◆ Material supplied:

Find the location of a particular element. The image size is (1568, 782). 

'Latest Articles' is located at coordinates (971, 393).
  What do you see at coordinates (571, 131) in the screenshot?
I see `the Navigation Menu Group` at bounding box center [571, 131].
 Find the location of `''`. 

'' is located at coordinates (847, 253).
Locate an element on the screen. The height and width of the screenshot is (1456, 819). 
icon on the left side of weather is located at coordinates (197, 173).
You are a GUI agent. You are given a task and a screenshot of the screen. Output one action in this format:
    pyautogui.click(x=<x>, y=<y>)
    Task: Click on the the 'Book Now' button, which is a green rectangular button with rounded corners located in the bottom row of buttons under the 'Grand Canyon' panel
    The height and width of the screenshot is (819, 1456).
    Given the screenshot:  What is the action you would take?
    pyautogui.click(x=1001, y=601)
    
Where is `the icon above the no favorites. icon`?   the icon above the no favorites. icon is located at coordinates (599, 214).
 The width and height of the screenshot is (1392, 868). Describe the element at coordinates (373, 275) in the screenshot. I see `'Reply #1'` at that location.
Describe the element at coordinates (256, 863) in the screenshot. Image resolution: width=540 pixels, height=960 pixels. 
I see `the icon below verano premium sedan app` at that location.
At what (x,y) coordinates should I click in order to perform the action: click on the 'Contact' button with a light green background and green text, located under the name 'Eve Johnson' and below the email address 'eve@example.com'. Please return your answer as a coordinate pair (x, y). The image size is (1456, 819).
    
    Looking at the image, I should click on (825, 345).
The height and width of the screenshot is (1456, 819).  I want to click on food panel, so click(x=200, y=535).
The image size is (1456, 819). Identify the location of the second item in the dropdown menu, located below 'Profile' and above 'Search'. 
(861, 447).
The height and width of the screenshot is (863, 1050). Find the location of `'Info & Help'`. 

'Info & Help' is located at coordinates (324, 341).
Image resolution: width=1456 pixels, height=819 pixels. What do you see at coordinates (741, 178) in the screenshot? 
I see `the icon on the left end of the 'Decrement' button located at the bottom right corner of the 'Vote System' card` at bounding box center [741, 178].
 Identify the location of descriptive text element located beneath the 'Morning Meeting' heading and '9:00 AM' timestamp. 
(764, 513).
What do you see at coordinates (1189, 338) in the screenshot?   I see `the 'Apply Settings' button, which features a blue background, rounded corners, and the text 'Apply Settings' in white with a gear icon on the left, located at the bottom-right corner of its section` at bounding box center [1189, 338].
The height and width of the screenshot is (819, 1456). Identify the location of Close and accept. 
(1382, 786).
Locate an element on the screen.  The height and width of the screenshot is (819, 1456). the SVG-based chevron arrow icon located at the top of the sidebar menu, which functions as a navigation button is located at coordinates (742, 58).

◆ What is being asked: Please rewrite all the records above, replacing "image size" with "screen size" wherever it occurs and leaving everything else unchanged.

◆ Task result:
Find the location of a particular element. The screen size is (1568, 782). 

'Latest Articles' is located at coordinates (971, 393).
  What do you see at coordinates (571, 131) in the screenshot?
I see `the Navigation Menu Group` at bounding box center [571, 131].
 Find the location of `''`. 

'' is located at coordinates (847, 253).
Locate an element on the screen. The height and width of the screenshot is (1456, 819). 
icon on the left side of weather is located at coordinates (197, 173).
You are a GUI agent. You are given a task and a screenshot of the screen. Output one action in this format:
    pyautogui.click(x=<x>, y=<y>)
    Task: Click on the the 'Book Now' button, which is a green rectangular button with rounded corners located in the bottom row of buttons under the 'Grand Canyon' panel
    The height and width of the screenshot is (819, 1456).
    Given the screenshot:  What is the action you would take?
    pyautogui.click(x=1001, y=601)
    
Where is `the icon above the no favorites. icon`?   the icon above the no favorites. icon is located at coordinates (599, 214).
 The width and height of the screenshot is (1392, 868). Describe the element at coordinates (373, 275) in the screenshot. I see `'Reply #1'` at that location.
Describe the element at coordinates (256, 863) in the screenshot. Image resolution: width=540 pixels, height=960 pixels. 
I see `the icon below verano premium sedan app` at that location.
At what (x,y) coordinates should I click in order to perform the action: click on the 'Contact' button with a light green background and green text, located under the name 'Eve Johnson' and below the email address 'eve@example.com'. Please return your answer as a coordinate pair (x, y). The screen size is (1456, 819).
    
    Looking at the image, I should click on (825, 345).
The height and width of the screenshot is (1456, 819).  I want to click on food panel, so click(x=200, y=535).
The screen size is (1456, 819). Identify the location of the second item in the dropdown menu, located below 'Profile' and above 'Search'. 
(861, 447).
The height and width of the screenshot is (863, 1050). Find the location of `'Info & Help'`. 

'Info & Help' is located at coordinates (324, 341).
Image resolution: width=1456 pixels, height=819 pixels. What do you see at coordinates (741, 178) in the screenshot? 
I see `the icon on the left end of the 'Decrement' button located at the bottom right corner of the 'Vote System' card` at bounding box center [741, 178].
 Identify the location of descriptive text element located beneath the 'Morning Meeting' heading and '9:00 AM' timestamp. 
(764, 513).
What do you see at coordinates (1189, 338) in the screenshot?   I see `the 'Apply Settings' button, which features a blue background, rounded corners, and the text 'Apply Settings' in white with a gear icon on the left, located at the bottom-right corner of its section` at bounding box center [1189, 338].
The height and width of the screenshot is (819, 1456). Identify the location of Close and accept. 
(1382, 786).
Locate an element on the screen.  The height and width of the screenshot is (819, 1456). the SVG-based chevron arrow icon located at the top of the sidebar menu, which functions as a navigation button is located at coordinates (742, 58).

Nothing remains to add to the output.